The Boy and I have enjoyed the nice long bank holiday weekend. We saw good friends on Friday and Saturday, and then had Sunday and Monday together as quiet time. We've worked out that we need a balance of public and private time to help us along, to ensure we stay strong, and to keep us on more of an even keel. The weekend was mostly enjoyable, but the Boy and I have both lost our way a little bit at times and my mind is a bit of a 'mumble jumble' today.
Sunday was a difficult day for the Boy, and I felt really sad yesterday and slept terribly as a result. I think I managed about three hours of kip in between nightmares and worry. I was never that great at remembering dates and appointment times during the (short) pregnancy, but now I seem to have an internal calendar that peeps up and reminds me of our loss on our regular basis. Dates and anniversaries feel so painful. Yesterday it was a month since our tiny, tiny little baby Beans was delivered in hospital. I seem to have aged many years since then. As I've said in previous entries, in some ways it feels like a lifetime ago and I struggle to remember a time we weren't pregnant or thinking about the baby, at other times the wounds still feel so fresh and raw that it could have happened yesterday. I wonder, since then, how many other women have had their miscarriages managed in that same room in St Thomas's Hospital I was in, and how many other couples have had their dreams shattered and experienced the painful loss.

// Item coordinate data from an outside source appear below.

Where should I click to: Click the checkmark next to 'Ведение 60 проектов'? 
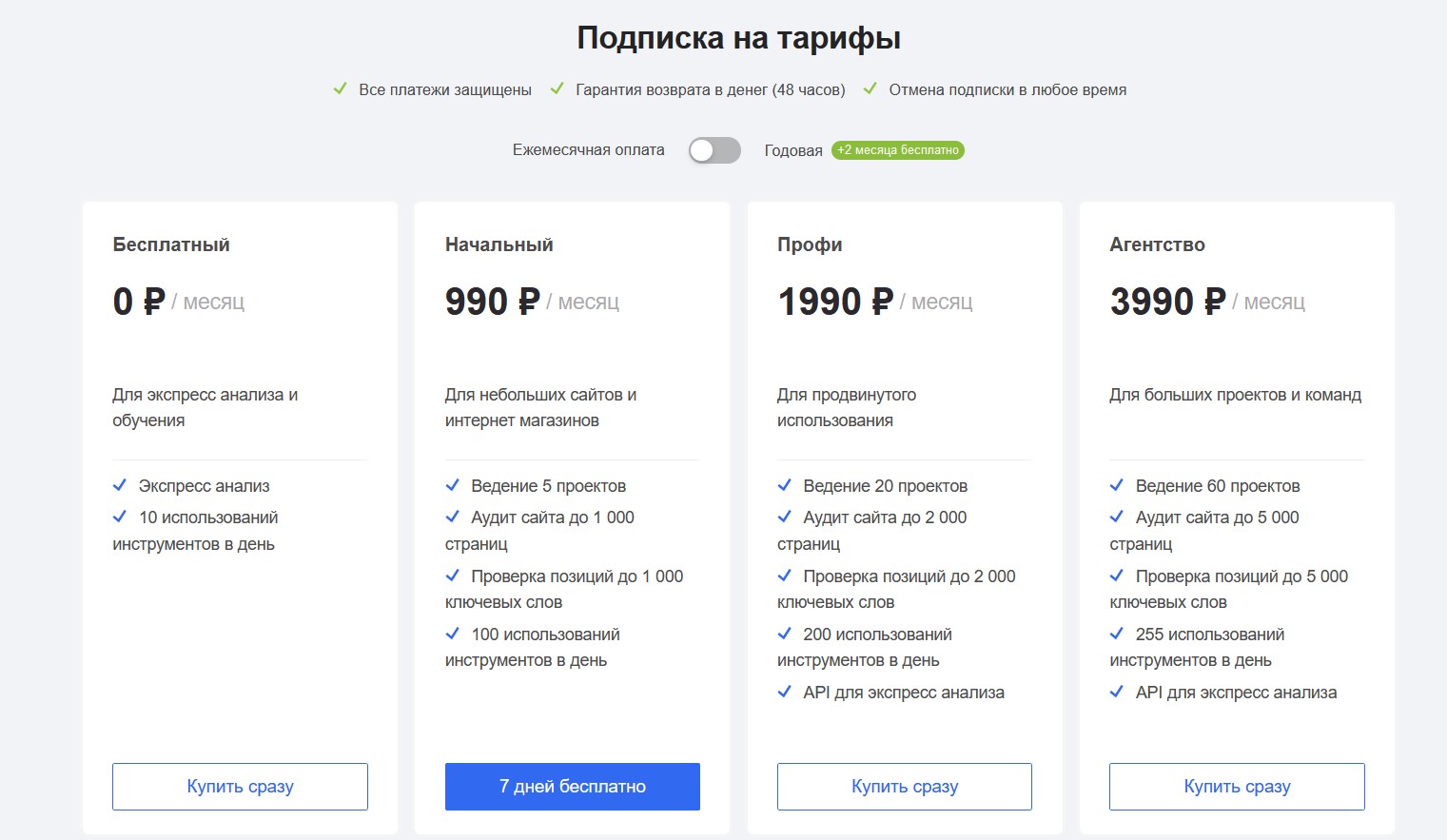(x=1117, y=485)
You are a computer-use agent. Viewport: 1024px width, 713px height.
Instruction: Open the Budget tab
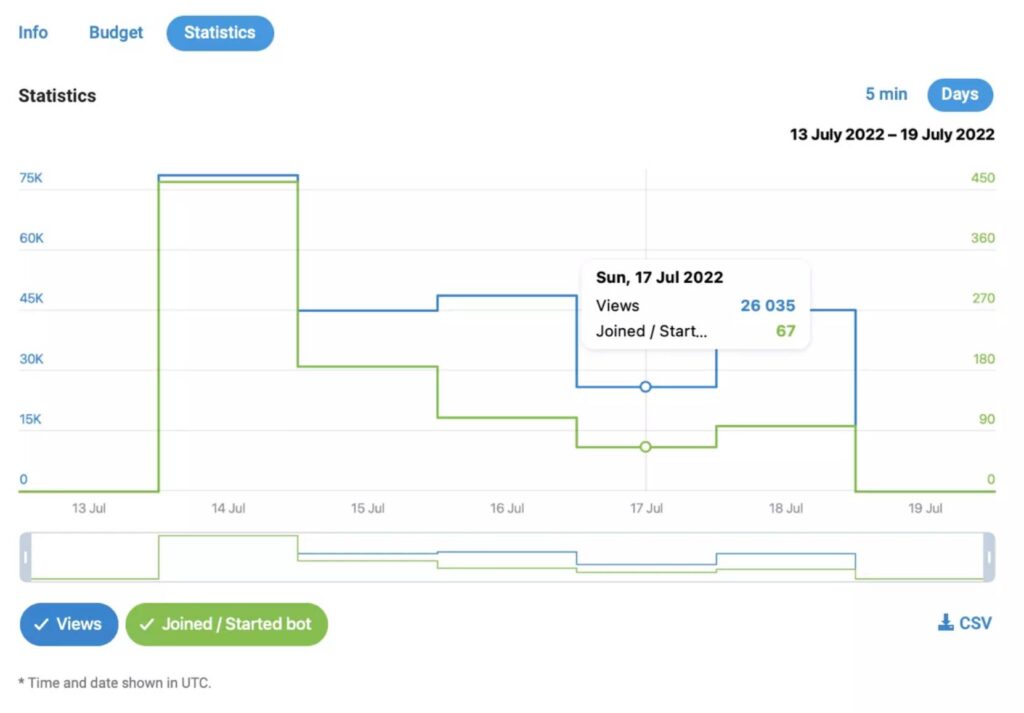(116, 33)
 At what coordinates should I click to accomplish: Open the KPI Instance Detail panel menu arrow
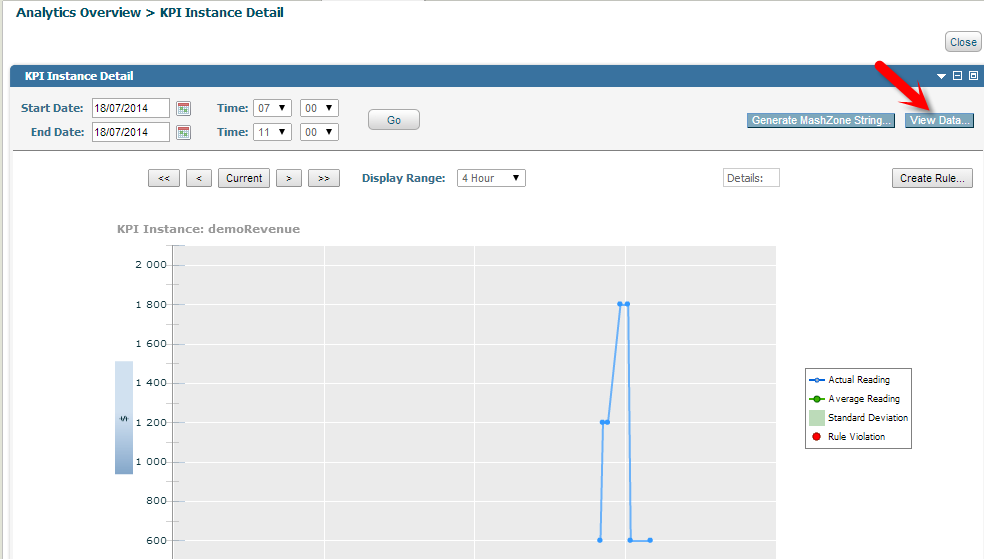[941, 76]
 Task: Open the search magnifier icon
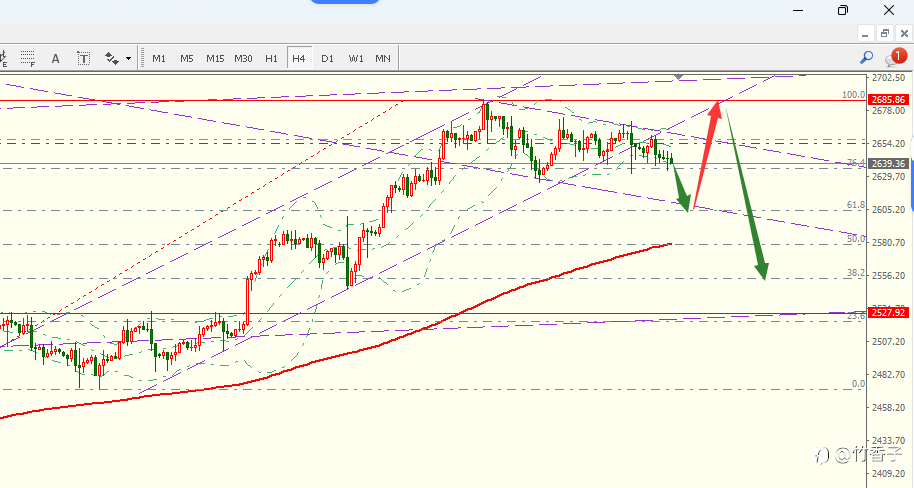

Tuesdays I find especially difficult as they remind me that our baby - if it had lived - would have been another week older, and we would have been another week closer to meeting him or her. Today our baby would have been 18 weeks old. Almost halfway there... I try not to dwell on what might have been, but I think it's natural to remember, contemplate and imagine. I'm sure I would have had a bump by now; I might even have felt a kick. The stronger, negative and dark feelings like my anger, envy and resentment seem to have dissipated and ebbed away over the last week or so, but there remains a terrible sadness. It's underlying all the time, but in a quiet and unassuming way. It's only when I let myself remember and indulge myself in thinking about what has happened that it begins to roar again. And it's right that I stay with that feeling for a time, for as long as I can manage. I need to, to ensure I can go forwards and be able to bear and live with what has happened. I don't want to be someone who months and months down the line bursts into tears at the news of a friend's pregnancy or a baby advert. I want to do my best to process what is happening and allow the feelings I have about what has happened to be a part of my life that I can tolerate and absorb.
I think it's difficult now that we have definitely decided to try again. I have some guilt about moving on and that fact that I do feel ready to do this, at what I perceive to be quite an early stage since our baby died. I know my baby meant the absolute world to me and the Boy and we couldn't have loved it anymore than we did, but I don't want to take anything from our baby's memory or its importance to us. I fear that if we fall pregnant again people will think we are 'over' what happened and that somehow it wasn't that bad or painful. We're certainly survivng, and I believe we're doing really well, but it's been a very dark experience that I wouldn't wish on anyone and I hope all my friends and family are shielded from it. It has been a really horrendous time and a future baby wouldn't be a replacement, it would be a younger sibling for the baby we lost. We'll never forget. But we can forgive what has happened and allow ourselves to let go - we have no choice.
There is also some anxiety about how my body will work again. As I say, it's been a month now since our little tiny baby arrived. We were told my normal cycles would resume in 4-6 weeks, so I await my 'lady' with both trepidation and optimism. There is fear because I haven't had a period since January, and it will be another physical confirmation and reminder that I'm not pregnant and we must beging the 'trying' process again. But also optimism because hopefully my body will have settled back into its normal routine and we have every reason to hope and believe I can get pregnant again and this time the outcome could be different. We go into trying for another baby wiser than we were before. We know when is the best time to be intimate, and we know the road ahead to be a bumpy one. We're aware our dreams may not be realised, but we are also aware that it's worth the risk of being blessed with a child, and the alternative for us isn't really an alternative.
So I feel a little out of sorts still today. I am a 'mumble jumble' of anxiety, guilt - but also hope. There are going to be new feelings for me over the coming weeks and months and there will be more reminders, more dates, more sadness. But also I'm sure more happiness - and more hope.